IN THE HIGH COURT OF JUSTICE
QUEEN'S BENCH DIVISION
DIVISIONAL COURT

Royal Courts of Justice
Strand
London WC2A 2LL
13 December 2007

B e f o r e :

LORD JUSTICE MAURICE KAY
MR JUSTICE BURTON

____________________

Between:
HARVEY Claimant
v
JUDICIAL AUTHORITY OF PORTUGAL - TRIBUNAL JUDICIAL DE ALBUFEIRA Defendant

____________________

Computer-Aided Transcript of the Stenograph Notes of
WordWave International Limited
A Merrill Communications Company
190 Fleet Street London EC4A 2AG
Tel No: 020 7404 1400 Fax No: 020 7831 8838
(Official Shorthand Writers to the Court)

____________________

Miss R Scott appeared on behalf of the Claimant
Miss C Powell appeared on behalf of the Defendant

____________________

HTML VERSION OF JUDGMENT
____________________

Crown Copyright ©

  1. LORD JUSTICE MAURICE KAY: The appellant Anthony Brian Harvey is the subject of a European arrest warrant issued by the Albufeira Judicial Court in Portugal.
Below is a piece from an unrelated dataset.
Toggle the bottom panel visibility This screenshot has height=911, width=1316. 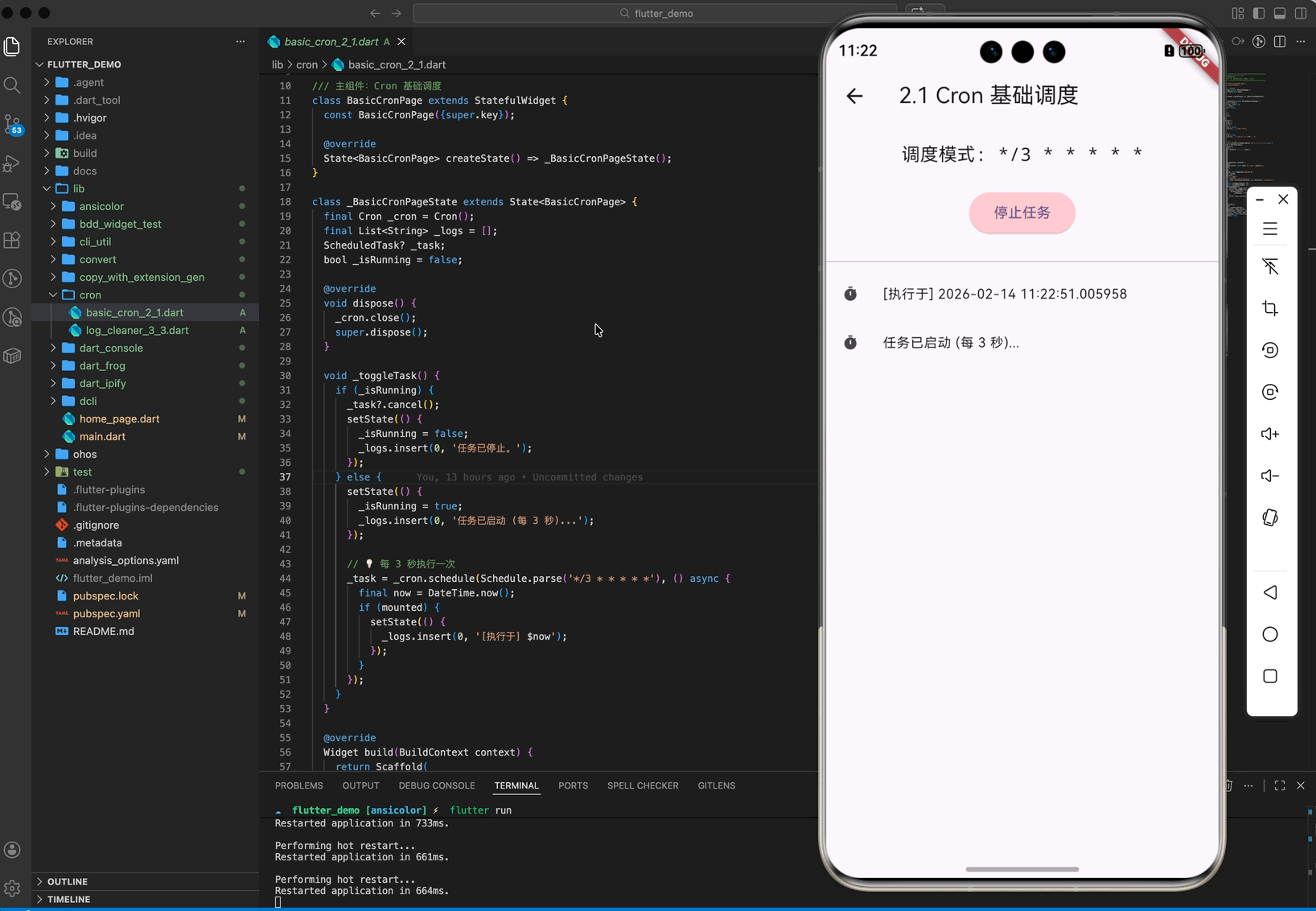tap(1280, 13)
On 9 October 2007 District Judge Tubbs, sitting at the City of Westminster Magistrates' Court, ordered his extradition to Portugal in respect of an offence described as the issue of a cheque without funds. The offence is alleged to have been committed on 24 September 1990, that is over 17 years ago.
  2. There is now before this court an appeal under Section 26 of the Extradition Act 2003. The European arrest warrant issued in this case begins with a statement that it was issued -
  3. " ..... by a competent legal authority. It is hereby requested that the individual identified below be detained and committed to the judicial authorities for purposes of legal procedure."

    There then follows over a number of pages under conventional headings a variety of details. Under the heading "Grounds for the warrant of commitment", it is stated:

    "Warrant of commitment or judicial decision with similar enforceability: Warrant of commitment
    ..... Warrant of commitment, dated 18-11-2005, issued by the 2nd Court Office of the Albufeira Judicial Court, which issued an order for the detention of the defendant to be presented for judicial interrogation as early as possible and within a maximum period of 48 hours upon entering Portuguese territory."
  4. The next section of the document describes the offence as one of "issue of cheque without funds" and states the maximum sentence to be one of 8 years' imprisonment. It also makes clear that no sentence has yet been passed in the present case. The next section states that no decision has been taken in the absence of the defendant. Under the heading of "Infraction" there appear the following words:
  5. "Issue of cheque without funds
    .....
    Description of the circumstances in which the infraction(s) was/were committed, including the moment (date and time), the place and the degree of participation of the warranted individual in such infraction(s):
    On 24 September 1990, the defendant filled in, signed and handed António José Pinto Marante the cheque no. 0269758418 on the Bank Borges e Irmão, in the amount of 6.100.000$00. Upon attempting to cash this cheque at Bank Pinto e Sotto Mayor in Albufeira, António José Pinto Marante saw that the cheque had been returned to the services of the Bank of Portugal due to insufficient funds on 26-09-90.
    The cheque was destined to pay the fees of the offended party, as lawyer for the defendant.
    The defendant was well aware that he did not possess sufficient funds in his bank account to ensure the due payment of the cheque.
    The amount of the cheque is considered quite high by the general individual, and as such the defendant acted freely and consciously, well aware that his conduct was prohibited and punishable by the law."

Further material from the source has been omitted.